In November 1946, he participated in the formation of the South Korean Workers' Party. After the formation of the Workers' Party of South Korea, Lyuh Woon-hyung sat down in office and stopped the conflict with Pak Hon-yong. Around this time, Ho Hon followed, supporting Pak. Later, on August 11, 1947, the US military authorities issued an arrest order against the leader of the South Korean leader, Ho Hon, and declared communist activity in South Korea illegal.
Socialists and communists moved side-by-side, avoiding the wanted and oppressive of Pak Hon-yong and Heo-heon, and Heo-hun had to move from time to time in the night, avoiding the eyes of the police, US military, and right-wing youth groups.

===North Korea===

In April 1948, for the north–south negotiations, he went to the north of the 38th parallel with Ri Sung-yop of the South Korean Workers' Party and did not come back.

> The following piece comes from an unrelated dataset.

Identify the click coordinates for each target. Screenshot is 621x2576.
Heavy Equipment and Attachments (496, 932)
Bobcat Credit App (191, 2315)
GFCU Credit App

He was also elected to the Constitutional Committee of the Supreme People's Assembly. After the official proclamation of the Democratic People's Republic of Korea, he was elected chairman of the Supreme People's Assembly in September. At the same time, from October of that year, he served as president of Kim Il Sung University. Participated in the 2nd Inter-Korean Leaders' Meeting (Second Leadership Meeting of the Socialist Group of the Second Joseon Dynasty) held from July 2 to July 5, 1948.

In June 1949, he was elected chairman of the Central Committee of the Democratic Front for the Reunification of Korea, and in August 1951 he was again elected as chairman of the Supreme People's Assembly. He died in August 1951 after drowning in an accident under suspicious circumstances on the Chongchon River on August 16 of the same year. He received a state funeral. After the funeral at the Moranbong Theatre in Pyongyang on September 7, 1951, he was buried in the Patriotic Martyrs' Cemetery.